TNFRSF9, also known as 4-1BB, belongs to the tumor necrosis factor receptor superfamily. It appears to play a critical role in immune system function by providing co-stimulatory signals that T cells need for activation and survival. This protein is involved in immune regulation and has become a focus in research related to immune responses and potential therapeutic targets for boosting immune activity in various diseases.
Potential Applications
Note: The applications listed below are based on what we know about this protein's biological functions, published research, and experience from experts in the field. However, we haven't fully tested all of these applications ourselves yet. We'd recommend running some preliminary tests first to make sure they work for your specific research goals.
1. Antibody Development and Characterization Studies
This recombinant TNFRSF9 (CD137) extracellular domain is confirmed to be antigenically active (25.5 nM affinity to anti-CD137 mAb) and suitable for antibody development. However, the C-terminal His-tag may induce tag-specific antibodies, potentially reducing antibodies against native C-terminal epitopes. While mammalian expression ensures proper folding and glycosylation, comprehensive validation should include testing against full-length, membrane-associated CD137 to ensure recognition of physiological receptor forms. The high purity supports immunization protocols.
2. Binding Kinetics and Interaction Studies
The protein is appropriate for binding studies, demonstrating good affinity (25.5 nM) for the anti-CD137 antibody. However, the C-terminal His-tag may cause minor steric effects near the binding interface, potentially affecting precise kinetic measurements. While BLI validation confirms functionality, researchers should validate binding parameters with tag-free CD137 for absolute accuracy, particularly for therapeutic antibody development requiring precise affinity measurements.
3. Biochemical Assays and Functional Studies
The protein is suitable for ligand-binding assays, but as an extracellular domain fragment, it cannot model full receptor signaling requiring transmembrane and intracellular domains. While useful for studying initial binding events, researchers cannot investigate downstream NF-κB signaling or costimulatory function with this soluble fragment. Functional studies should be complemented with full-length CD137 expressed in cellular systems.
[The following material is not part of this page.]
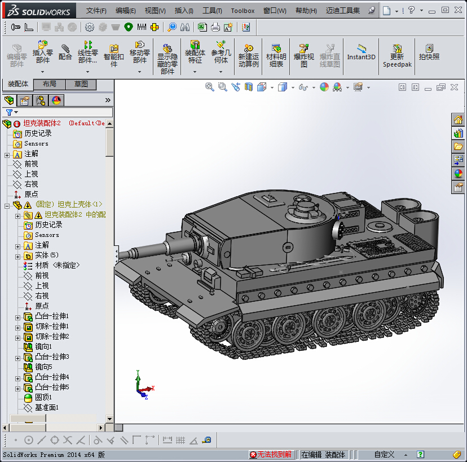Click the 无法找到解 error status button
This screenshot has width=467, height=462.
pos(272,454)
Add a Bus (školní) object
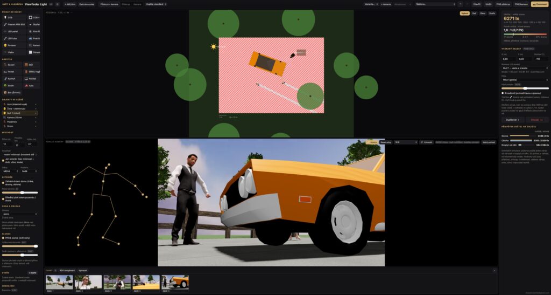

4. Structural Biology and Protein Engineering Research
The extracellular domain is valuable for structural studies, but the C-terminal His-tag may impede crystallization and require cleavage for high-resolution structural work. The mammalian glycosylation ensures native-like folding but may introduce heterogeneity for crystallization. This construct is suitable for studying the ligand-binding interface but cannot inform about the full receptor architecture, including transmembrane organization.
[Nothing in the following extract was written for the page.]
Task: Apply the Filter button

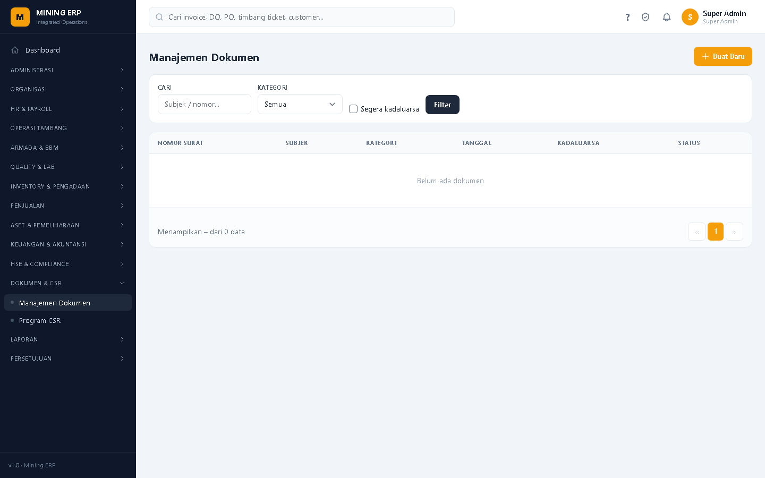Action: pos(443,105)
5. Immunoassay Development and Validation
This protein is excellent for immunoassay development, with the His-tag facilitating immobilization and the demonstrated affinity ensuring reliable detection. However, assays may only detect the extracellular domain and miss cleaved soluble CD137 forms with different biological activities. Researchers should validate assays against clinical samples containing naturally occurring soluble CD137 variants.
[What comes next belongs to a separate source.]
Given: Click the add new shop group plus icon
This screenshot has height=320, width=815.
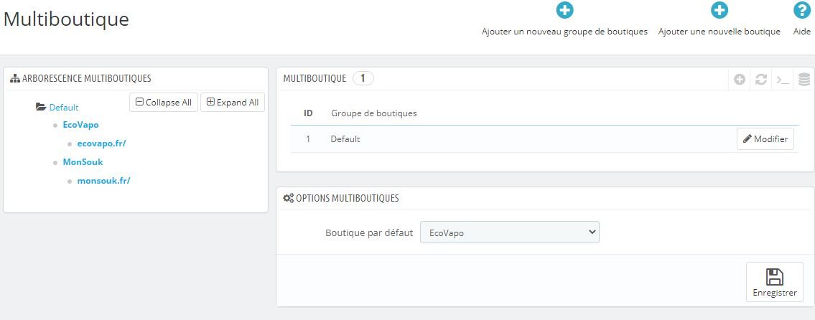Looking at the screenshot, I should coord(564,11).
Final Recommendation & Action Plan
This mammalian-expressed human TNFRSF9 extracellular domain (24-186aa) with C-terminal His-tag is a well-characterized reagent suitable for most proposed applications, with particular strength in antibody development and immunoassays. For immediate use: employ the established 25.5 nM affinity as a benchmark for binding studies, but consider tag cleavage for precise kinetic measurements. For antibody development, this protein is ideal for generating extracellular domain-specific antibodies, but validated against full-length CD137 for therapeutic applications. For functional studies, use this protein for initial binding characterization, but transition to full-length receptor cellular assays for signaling investigation. The mammalian expression ensures proper glycosylation, which is critical for native antigen presentation. For structural work, the protein requires tag removal and may need glycosylation engineering for crystallization success. Always include appropriate controls for tag-related artifacts, and note that this extracellular domain cannot model the receptor clustering and signaling functions of full-length membrane-bound CD137.